Vanecek’s performance makes one wonder at the status of Ilya Samsonov.  Perhaps he is still suffering some effects of an injury he sustained in pre-season.  Perhaps is it a simple case of Vanecek outplaying Samsonov.  Whatever the reason, watch Week 2 for clues; with a three-game schedule, Samsonov should be getting some work.

Power Play: 3-for-10 / 30.0 percent (season: 30.0 percent / 13th).

The 30.0 percent efficiency on the power play is good, generally, but going 3-for-6 in one game and 0-for-4 in the other diminishes the impact.  But one number does jump out for the week: “10.”  That is the number of opportunities the Caps had for the week (seventh most in the league), an encouraging number given the difficulty with which the Caps generated opportunities last season (153/24th in the league).

What lurks underneath, though, was a lack of balance in shots.  In this power play, Alex Ovechkin is always going to be the shot leader, and he led the team with seven power play shots in Week 1. But they got only one shot each from T.J. Oshie, Evgeny Kuznetsov, and Anthony Mantha. John Carlson and Tom Wilson, both of whom also play important roles (Carlson had 10:27 in power play ice time, Wilson had 4:08 for the week), had none.

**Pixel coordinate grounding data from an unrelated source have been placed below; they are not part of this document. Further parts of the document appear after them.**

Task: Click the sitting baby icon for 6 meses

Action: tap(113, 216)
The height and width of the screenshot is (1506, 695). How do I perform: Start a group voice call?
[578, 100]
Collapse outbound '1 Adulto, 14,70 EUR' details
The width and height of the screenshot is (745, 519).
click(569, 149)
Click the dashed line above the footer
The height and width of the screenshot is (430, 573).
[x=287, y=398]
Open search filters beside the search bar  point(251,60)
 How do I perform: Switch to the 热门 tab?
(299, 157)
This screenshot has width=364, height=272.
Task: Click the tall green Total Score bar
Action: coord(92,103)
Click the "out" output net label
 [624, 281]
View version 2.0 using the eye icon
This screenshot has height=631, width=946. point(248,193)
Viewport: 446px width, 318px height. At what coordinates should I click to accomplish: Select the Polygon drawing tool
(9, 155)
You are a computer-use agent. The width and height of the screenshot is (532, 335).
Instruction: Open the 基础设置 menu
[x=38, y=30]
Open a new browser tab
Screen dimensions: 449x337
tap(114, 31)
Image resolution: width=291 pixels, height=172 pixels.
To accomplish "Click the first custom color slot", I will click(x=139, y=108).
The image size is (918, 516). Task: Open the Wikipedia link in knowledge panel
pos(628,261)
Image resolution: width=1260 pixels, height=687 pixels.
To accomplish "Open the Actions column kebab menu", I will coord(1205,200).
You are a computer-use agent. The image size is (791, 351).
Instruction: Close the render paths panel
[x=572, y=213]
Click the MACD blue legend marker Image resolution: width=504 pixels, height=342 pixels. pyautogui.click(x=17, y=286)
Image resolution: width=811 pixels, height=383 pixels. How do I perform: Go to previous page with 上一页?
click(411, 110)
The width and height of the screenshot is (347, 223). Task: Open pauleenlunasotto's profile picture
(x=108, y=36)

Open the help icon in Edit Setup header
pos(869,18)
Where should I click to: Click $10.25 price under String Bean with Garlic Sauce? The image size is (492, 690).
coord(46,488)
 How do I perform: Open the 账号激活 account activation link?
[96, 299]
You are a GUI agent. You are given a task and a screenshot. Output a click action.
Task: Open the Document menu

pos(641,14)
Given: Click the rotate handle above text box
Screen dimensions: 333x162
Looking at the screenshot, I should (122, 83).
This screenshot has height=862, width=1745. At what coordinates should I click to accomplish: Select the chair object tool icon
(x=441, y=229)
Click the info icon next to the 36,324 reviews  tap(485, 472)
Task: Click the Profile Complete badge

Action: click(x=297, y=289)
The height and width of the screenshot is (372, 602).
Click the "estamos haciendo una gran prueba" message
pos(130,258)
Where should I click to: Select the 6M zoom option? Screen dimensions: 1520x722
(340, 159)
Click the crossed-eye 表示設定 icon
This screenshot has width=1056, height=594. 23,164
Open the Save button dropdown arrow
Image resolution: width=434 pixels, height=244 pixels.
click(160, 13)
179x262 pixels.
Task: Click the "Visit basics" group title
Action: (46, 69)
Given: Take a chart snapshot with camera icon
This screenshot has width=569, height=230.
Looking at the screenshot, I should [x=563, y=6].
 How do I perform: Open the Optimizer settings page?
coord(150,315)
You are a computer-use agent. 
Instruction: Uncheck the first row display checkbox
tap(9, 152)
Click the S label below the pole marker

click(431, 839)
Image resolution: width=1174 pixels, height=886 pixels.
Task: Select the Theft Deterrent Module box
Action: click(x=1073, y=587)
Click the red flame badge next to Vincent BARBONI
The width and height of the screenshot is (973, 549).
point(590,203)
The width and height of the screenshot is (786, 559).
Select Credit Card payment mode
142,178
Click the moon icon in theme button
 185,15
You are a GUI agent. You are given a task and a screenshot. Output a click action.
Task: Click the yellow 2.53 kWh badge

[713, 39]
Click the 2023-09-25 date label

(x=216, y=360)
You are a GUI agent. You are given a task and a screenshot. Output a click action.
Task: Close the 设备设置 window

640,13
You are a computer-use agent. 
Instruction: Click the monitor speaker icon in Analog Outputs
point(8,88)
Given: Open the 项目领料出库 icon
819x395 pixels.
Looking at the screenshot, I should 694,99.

Penalty Killing 5-for-6 / 83.3 percent (season: 83.3 percent / 12th)

It was not a bad week for the Caps, but it was made better with allowing only six opportunities, tie for seventh fewest among 26 teams playing at least two games.  But the number that stands out is “4:47.”  That is the ice time Martin Fehervary skated shorthanded, most on the team.  The Caps spread the responsibility around on the penalty kill.  Twelve Caps logged at least one shorthanded minute for the week.


Faceoffs: 47-for-107 / 43.9 percent (43.9 percent / 30th)

We are back to this.  The Caps just are not very good at this part of the game.  Only Nic Dowd finished Week 1 over 50 percent (18-for-25 / 72.0 percent).  Three other Caps (Lars Eller, Evgeny Kuznetsov, and T.J. Oshie) were a combined 29-for-72 (40.3 percent).


Goals by Period

The Caps started slowly in the two games for the week, posting only one first period goal. But they were also stingy on defense, blanking their two opponents, not only in the first period, but the second period as well.  Those two third period goals, while not cause for concern (yet) are what sticks out in this category for the week. 


Year-over-Year

There is little of value to report here other than to note that in the year-over-year area, the Caps do not show much in the way of regulation losses.  They have not had a regulation loss in either of their first two games since.2015-2016, a 5-0 loss to the San Jose Sharks.


In the end…

Two games – one against a team that pointed to this game for months and the other against the defending Stanley Cup champions.  That they got three of four points is hardly a poor result, although missing the chance to win in a Gimmick in the last 15 seconds of overtime against Tampa Bay stung for a moment.  The Caps looked quicker, more disciplined, more structured than they did early last season, and that – their ability to dictate pace, possession, and position – will be something to watch for as Week 2 arrives.

Three Stars

  • First Star: Alex Ovechkin : 2-3-5, plus-1, passed Marcel Dionne for fifth place on the all-time goal scoring list, 11 shots on goal, 1-2-3 on power plays, one shorthanded goal.
  • Second Star: Vitek Vanecek: 1-0-1, 1.44, .938, no goals allowed in any of the first two periods of the two games this week.
  • Third Star: Evgeny Kuznetsov: 0-3-3, even, two power play assists, fo0ur shots on goal, 21:33 in average ice time.